Ia menambahkan, cenderawasih botak yang hanya ditemukan di Raja Ampat menjadi daya tarik utama bagi para pengamat burung mancanegara, dan kehadirannya menjadi sumber penghidupan bagi warga lokal melalui ekowisata. “Burung ini sering terlihat di sekitar rumah warga. Kehilangannya bukan hanya kerugian ekologis, tapi juga ekonomi,” jelasnya.

Sektor ekowisata sendiri menyumbang sekitar 15 persen dari PAD Kabupaten Raja Ampat—setara dengan Rp 7 miliar pada 2020—dari retribusi penginapan, pajak kapal wisata, dan kartu kunjungan wisatawan.

Namun, di tengah geliat ekowisata, aktivitas pertambangan justru berlangsung di Pulau Gag, Kawe, dan Manuran—tiga pulau kecil yang sejatinya dilindungi oleh UU No. 1 Tahun 2014 tentang Pengelolaan Wilayah Pesisir dan Pulau-Pulau Kecil. Data Greenpeace menyebut lebih dari 500 hektare hutan alami di pulau-pulau tersebut telah dibuka untuk tambang.

Dampak negatif juga merembet ke terumbu karang Raja Ampat, yang menyimpan 75 persen spesies karang dunia dan lebih dari 1.400 jenis ikan.
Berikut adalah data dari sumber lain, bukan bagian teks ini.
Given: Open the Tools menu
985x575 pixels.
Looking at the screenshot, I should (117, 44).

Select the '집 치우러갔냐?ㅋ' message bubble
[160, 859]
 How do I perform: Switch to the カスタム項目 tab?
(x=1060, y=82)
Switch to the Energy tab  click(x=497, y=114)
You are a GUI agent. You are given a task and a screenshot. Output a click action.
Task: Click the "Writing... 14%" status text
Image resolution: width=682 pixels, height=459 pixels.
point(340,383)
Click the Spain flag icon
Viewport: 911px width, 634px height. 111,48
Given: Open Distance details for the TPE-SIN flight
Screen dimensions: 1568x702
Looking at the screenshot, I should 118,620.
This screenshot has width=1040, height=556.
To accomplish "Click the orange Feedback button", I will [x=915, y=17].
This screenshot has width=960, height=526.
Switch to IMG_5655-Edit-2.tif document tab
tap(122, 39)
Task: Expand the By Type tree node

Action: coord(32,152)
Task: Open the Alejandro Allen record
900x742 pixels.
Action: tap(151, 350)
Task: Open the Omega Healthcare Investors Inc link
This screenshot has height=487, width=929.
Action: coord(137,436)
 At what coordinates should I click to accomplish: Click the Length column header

Gangguan lalu lintas tongkang dinilai menjadi ancaman serius bagi ekosistem bawah laut ini.

Menanggapi hal ini, Menteri ESDM Bahlil Lahadalia menyatakan akan mengevaluasi keberadaan tambang-tambang nikel di wilayah tersebut. “Saya akan panggil semua pemegang izin, baik BUMN maupun swasta,” tegasnya saat ditemui di JCC Senayan.

Bahlil juga menyebut adanya usulan pembangunan smelter di Raja Ampat, namun menekankan bahwa perlu dilakukan kajian AMDAL terlebih dahulu, mengingat status otonomi khusus Papua yang memerlukan pendekatan berbeda.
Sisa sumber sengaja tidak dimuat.